**WHAT TO PRODUCE**. Write out exactly the line containing "Given: Click the Add comparison button" along with each line that follows it in the records below, and no others.

☆ ☆ ☆ ☆ ☆

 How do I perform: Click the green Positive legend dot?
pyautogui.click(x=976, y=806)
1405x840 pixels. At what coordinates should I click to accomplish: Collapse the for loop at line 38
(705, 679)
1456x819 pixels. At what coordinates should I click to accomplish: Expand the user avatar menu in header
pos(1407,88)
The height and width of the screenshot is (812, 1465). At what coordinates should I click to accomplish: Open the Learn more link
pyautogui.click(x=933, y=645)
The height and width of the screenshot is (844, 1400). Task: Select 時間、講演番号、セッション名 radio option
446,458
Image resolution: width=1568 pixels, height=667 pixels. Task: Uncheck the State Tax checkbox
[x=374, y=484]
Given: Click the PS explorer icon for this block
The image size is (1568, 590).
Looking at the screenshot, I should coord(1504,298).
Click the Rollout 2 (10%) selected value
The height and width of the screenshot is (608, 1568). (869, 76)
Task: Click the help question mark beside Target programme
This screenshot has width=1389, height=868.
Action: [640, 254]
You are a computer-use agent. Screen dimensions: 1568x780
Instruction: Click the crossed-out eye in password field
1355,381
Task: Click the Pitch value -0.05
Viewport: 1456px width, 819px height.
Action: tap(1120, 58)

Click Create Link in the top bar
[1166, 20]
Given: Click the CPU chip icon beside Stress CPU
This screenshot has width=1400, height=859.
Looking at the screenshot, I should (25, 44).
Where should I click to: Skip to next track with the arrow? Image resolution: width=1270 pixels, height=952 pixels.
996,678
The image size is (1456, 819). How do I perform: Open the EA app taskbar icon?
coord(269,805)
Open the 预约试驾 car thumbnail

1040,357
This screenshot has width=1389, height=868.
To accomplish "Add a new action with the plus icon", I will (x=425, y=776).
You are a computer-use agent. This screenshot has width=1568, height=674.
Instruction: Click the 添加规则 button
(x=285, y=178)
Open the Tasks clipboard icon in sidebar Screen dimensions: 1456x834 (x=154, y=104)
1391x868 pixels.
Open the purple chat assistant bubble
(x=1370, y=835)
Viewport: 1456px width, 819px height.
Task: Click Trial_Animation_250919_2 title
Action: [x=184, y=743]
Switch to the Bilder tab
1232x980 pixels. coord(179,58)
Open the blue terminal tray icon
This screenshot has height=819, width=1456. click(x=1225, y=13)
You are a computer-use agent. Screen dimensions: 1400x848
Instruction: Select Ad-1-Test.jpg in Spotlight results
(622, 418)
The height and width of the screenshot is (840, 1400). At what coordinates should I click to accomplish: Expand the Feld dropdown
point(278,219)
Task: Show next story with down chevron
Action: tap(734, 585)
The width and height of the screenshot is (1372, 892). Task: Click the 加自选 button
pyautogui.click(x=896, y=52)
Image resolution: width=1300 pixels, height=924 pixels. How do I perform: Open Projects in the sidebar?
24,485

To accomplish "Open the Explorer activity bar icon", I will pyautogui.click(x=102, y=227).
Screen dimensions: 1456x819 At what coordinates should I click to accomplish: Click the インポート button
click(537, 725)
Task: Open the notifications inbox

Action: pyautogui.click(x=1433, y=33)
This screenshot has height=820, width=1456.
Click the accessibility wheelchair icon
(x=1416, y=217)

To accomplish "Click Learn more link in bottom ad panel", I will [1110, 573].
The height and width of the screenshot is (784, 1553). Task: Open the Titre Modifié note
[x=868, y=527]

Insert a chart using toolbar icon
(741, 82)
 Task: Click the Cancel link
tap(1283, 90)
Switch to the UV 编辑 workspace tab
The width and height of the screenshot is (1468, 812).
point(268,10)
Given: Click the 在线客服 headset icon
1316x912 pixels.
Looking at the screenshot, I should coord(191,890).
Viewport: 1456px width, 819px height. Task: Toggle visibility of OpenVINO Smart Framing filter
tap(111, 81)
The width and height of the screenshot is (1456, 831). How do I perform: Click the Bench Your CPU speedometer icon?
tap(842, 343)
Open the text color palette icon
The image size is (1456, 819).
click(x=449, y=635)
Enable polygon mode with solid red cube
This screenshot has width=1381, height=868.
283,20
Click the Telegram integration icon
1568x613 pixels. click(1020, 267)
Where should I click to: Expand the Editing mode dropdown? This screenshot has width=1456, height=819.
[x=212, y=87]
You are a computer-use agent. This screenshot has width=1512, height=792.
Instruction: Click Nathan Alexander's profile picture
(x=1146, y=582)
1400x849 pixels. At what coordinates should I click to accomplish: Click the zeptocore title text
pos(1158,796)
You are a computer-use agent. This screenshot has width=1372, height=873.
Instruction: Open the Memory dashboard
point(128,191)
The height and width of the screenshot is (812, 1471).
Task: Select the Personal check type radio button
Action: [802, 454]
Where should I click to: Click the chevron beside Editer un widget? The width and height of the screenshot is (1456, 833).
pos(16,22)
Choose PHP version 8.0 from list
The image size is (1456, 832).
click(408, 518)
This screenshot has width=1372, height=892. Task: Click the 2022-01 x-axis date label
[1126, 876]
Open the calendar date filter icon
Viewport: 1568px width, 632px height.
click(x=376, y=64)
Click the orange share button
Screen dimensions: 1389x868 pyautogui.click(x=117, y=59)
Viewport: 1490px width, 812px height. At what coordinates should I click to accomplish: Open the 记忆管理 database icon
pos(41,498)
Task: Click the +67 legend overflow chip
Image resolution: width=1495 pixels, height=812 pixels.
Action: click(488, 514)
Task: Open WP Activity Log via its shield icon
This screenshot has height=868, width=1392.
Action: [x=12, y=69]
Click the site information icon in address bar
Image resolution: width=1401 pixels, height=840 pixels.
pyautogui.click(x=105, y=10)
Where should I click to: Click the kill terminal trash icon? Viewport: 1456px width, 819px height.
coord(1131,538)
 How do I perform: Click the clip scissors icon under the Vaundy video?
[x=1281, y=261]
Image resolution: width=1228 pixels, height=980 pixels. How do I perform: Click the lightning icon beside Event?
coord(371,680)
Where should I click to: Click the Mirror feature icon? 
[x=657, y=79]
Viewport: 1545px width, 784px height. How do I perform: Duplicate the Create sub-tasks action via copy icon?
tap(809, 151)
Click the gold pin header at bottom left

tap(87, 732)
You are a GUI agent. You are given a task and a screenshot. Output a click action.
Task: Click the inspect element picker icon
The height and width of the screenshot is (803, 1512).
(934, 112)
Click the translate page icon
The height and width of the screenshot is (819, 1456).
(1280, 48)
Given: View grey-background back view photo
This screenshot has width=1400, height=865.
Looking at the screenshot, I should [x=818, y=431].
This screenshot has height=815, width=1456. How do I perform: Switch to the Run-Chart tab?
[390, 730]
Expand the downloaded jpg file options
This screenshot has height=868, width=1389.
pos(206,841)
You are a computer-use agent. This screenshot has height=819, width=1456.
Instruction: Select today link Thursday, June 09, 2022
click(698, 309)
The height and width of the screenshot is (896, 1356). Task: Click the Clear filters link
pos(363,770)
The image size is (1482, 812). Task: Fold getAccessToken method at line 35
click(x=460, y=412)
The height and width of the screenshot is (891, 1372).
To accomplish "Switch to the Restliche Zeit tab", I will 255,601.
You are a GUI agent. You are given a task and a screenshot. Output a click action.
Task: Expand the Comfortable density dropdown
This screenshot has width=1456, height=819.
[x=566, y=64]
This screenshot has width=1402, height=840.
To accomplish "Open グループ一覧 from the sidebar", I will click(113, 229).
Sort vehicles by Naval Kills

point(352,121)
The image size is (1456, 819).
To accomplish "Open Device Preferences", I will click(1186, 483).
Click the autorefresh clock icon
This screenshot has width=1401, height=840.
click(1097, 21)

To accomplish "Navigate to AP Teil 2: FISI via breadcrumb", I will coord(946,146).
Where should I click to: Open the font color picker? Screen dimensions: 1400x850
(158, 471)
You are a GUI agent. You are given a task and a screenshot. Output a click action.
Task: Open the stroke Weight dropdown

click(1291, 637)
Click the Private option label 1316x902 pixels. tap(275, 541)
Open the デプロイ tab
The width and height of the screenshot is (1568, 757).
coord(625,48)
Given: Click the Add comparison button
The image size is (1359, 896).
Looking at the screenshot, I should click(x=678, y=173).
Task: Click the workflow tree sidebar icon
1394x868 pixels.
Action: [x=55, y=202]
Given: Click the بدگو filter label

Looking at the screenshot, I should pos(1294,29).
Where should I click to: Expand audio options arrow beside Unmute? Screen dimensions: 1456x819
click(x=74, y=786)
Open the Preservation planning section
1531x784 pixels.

☆ ☆ ☆ ☆ ☆

**ANSWER TO THE EXERCISE**.
Given: Click the Add comparison button
The image size is (1359, 896).
Looking at the screenshot, I should click(x=678, y=173).
Task: Click the workflow tree sidebar icon
1394x868 pixels.
Action: [x=55, y=202]
Given: Click the بدگو filter label

Looking at the screenshot, I should pos(1294,29).
Where should I click to: Expand audio options arrow beside Unmute? Screen dimensions: 1456x819
click(x=74, y=786)
Open the Preservation planning section
1531x784 pixels.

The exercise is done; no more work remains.